ABT ASSOCIATES, INC.
Major factors constraining the development and growth of cash crop farming in Liberia are identified in this analysis of the marketing channels for rice, coffee, cocoa, and fresh produce.
Hughes, David; Muir, Kerry · 1989

Abstract
The study finds that the cornerstone of the Government of Liberia"s (GOL) agricultural policy - attaining rice self-sufficiency - has failed, trapping small farmers in a vicious circle: satisfying household rice requirements exhausts the labor available for producing cash crops, while efforts to purchase imported rice exhaust scarce cash resources.
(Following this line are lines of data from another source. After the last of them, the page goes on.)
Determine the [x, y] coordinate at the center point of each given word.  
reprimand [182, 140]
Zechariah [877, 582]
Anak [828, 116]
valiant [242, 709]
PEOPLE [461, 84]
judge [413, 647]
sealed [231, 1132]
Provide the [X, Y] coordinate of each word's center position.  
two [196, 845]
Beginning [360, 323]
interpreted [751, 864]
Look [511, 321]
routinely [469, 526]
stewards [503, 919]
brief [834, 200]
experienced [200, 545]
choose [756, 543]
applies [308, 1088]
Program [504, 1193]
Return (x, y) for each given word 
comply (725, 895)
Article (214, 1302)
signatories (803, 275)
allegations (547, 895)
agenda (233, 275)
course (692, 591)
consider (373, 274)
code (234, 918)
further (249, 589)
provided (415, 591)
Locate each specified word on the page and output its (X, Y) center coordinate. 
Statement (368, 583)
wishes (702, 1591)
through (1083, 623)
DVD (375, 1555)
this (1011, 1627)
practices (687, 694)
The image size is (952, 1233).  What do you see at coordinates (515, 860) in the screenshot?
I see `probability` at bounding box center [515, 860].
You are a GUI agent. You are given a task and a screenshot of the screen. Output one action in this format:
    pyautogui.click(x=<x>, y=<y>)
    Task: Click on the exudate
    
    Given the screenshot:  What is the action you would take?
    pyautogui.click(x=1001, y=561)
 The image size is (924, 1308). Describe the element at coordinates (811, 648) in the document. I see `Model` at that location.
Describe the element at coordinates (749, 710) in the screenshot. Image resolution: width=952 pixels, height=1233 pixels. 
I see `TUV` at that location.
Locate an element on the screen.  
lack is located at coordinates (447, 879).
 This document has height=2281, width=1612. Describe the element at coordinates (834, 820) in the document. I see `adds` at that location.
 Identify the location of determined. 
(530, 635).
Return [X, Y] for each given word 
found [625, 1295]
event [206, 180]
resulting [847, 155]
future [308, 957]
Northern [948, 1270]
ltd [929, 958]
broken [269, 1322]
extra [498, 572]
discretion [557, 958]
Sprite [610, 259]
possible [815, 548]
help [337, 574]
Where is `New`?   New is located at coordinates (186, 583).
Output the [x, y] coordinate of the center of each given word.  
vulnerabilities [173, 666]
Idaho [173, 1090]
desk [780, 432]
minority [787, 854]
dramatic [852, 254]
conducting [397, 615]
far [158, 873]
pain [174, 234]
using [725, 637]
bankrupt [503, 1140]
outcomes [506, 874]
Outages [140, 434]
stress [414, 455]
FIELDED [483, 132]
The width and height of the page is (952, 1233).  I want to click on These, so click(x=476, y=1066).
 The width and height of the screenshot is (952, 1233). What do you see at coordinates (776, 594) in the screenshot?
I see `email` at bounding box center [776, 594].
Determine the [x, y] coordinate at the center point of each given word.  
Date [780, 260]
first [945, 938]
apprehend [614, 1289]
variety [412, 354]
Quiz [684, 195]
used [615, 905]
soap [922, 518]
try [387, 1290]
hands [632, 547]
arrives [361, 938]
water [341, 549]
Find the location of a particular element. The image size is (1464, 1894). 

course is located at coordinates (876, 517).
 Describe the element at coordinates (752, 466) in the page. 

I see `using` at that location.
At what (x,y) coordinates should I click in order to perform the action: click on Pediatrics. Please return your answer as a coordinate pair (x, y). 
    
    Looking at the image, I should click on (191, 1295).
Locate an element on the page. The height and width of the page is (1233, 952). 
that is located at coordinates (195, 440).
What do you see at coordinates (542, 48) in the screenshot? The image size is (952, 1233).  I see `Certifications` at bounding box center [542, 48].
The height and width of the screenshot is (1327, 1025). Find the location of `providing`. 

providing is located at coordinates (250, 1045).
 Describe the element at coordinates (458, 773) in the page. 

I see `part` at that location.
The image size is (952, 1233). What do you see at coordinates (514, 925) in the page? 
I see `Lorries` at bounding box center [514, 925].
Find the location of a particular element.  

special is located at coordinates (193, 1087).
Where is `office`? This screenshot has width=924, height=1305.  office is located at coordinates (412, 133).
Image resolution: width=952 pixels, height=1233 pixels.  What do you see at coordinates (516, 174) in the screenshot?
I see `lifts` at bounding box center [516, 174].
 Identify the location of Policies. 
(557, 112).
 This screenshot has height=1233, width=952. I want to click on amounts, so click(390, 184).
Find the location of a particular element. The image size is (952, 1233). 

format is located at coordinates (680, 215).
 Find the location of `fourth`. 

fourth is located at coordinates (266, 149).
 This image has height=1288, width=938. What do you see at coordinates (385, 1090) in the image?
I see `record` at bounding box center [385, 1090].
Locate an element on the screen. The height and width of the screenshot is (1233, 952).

The profitability of cash crop production is further constrained by low cocoa and coffee prices, the lack of transportation infrastructure, an inefficient and corrupt marketing system, and an exchange rate policy unfavorable to producers of export crops. Given the paucity of profitable cash crop alternatives, small farmers are forced into subsistence rice farming while obtaining cash income from family members working on rubber estates, in mines, or in urban areas. Arguing the need for external pressure on the GOL to break this vicious circle, the report recommends firmly tying the continuance of P.L. 480 shipments - essential for meeting urban consumers" grain needs - to policy changes. Chief among these are introducing a more market-oriented exchange policy; adjusting domestic rice prices to reflect border price parity; keeping the GOL"s powerful Liberian Produce Marketing Corporation out of rice importing and domestic rice marketing; and liberalizing cocoa and coffee marketing to allow the private sector to compete with the LPMC in buying and selling these commodities.